Reproduce every line of the listing below, including the requests, and shift each coordinate in the answers up by 9. Leave the pictures out.

═══

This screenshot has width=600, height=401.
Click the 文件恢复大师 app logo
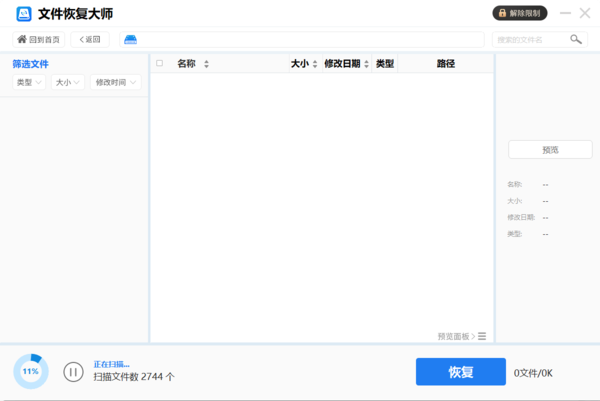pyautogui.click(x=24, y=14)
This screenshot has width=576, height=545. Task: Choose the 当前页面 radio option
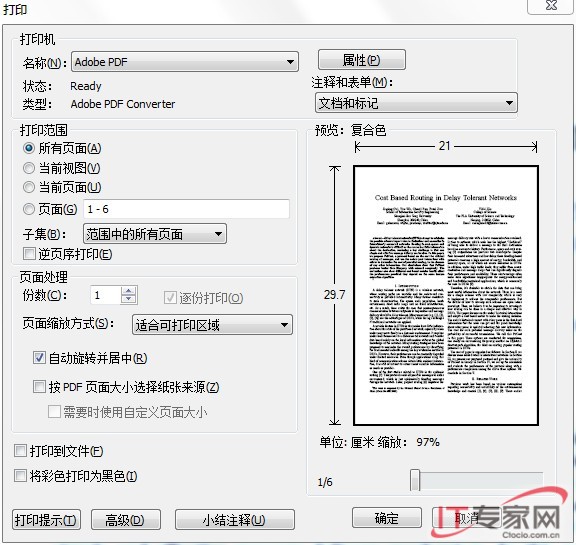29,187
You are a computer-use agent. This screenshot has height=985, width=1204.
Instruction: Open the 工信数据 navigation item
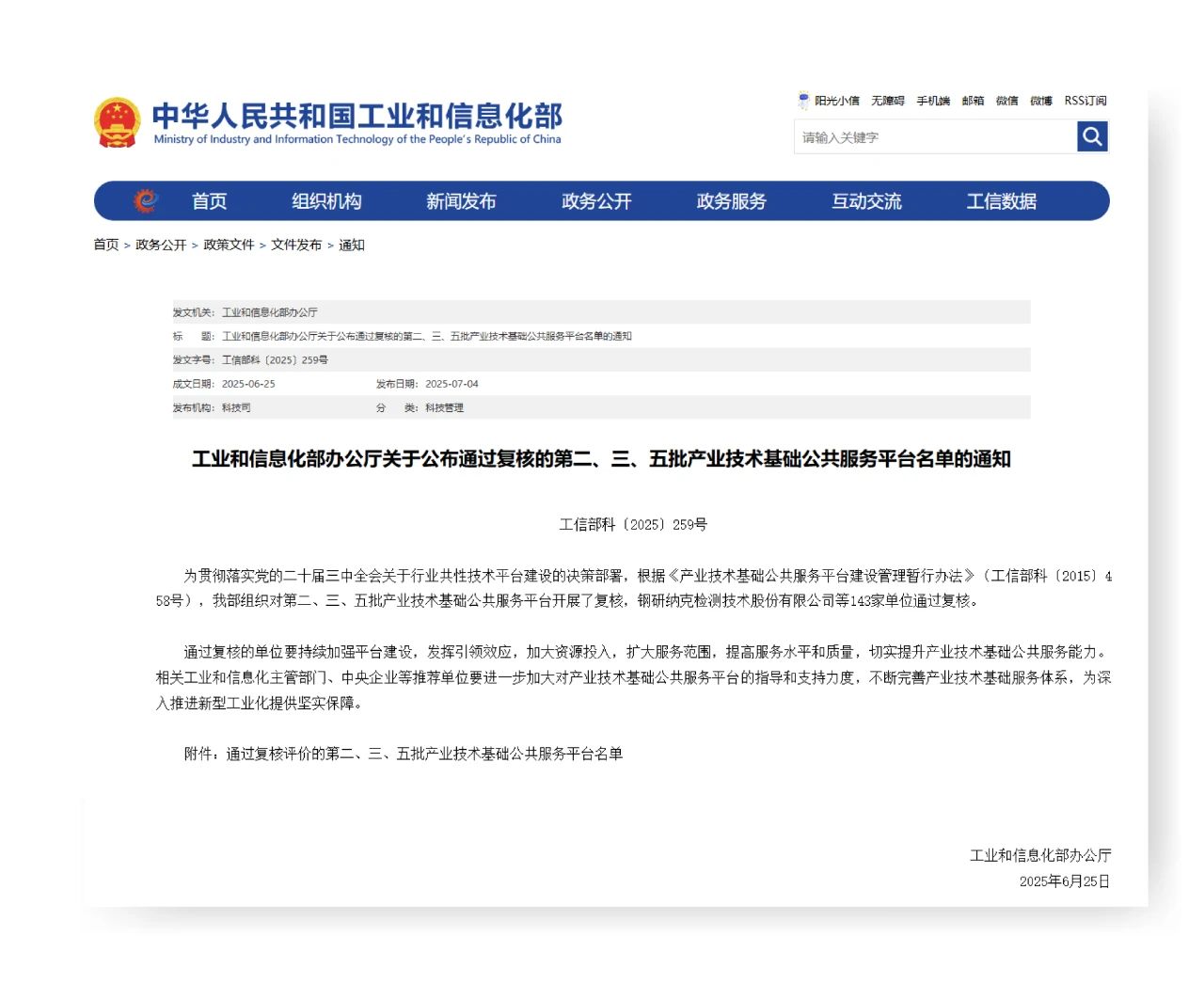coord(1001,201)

═══

• **THE RESULT**
This screenshot has width=600, height=401.
Click the 文件恢复大师 app logo
pyautogui.click(x=33, y=23)
This screenshot has width=576, height=545. Task: Choose the 当前页面 radio option
38,196
You are a computer-use agent. This screenshot has height=985, width=1204.
Instruction: Open the 工信数据 navigation item
coord(1010,210)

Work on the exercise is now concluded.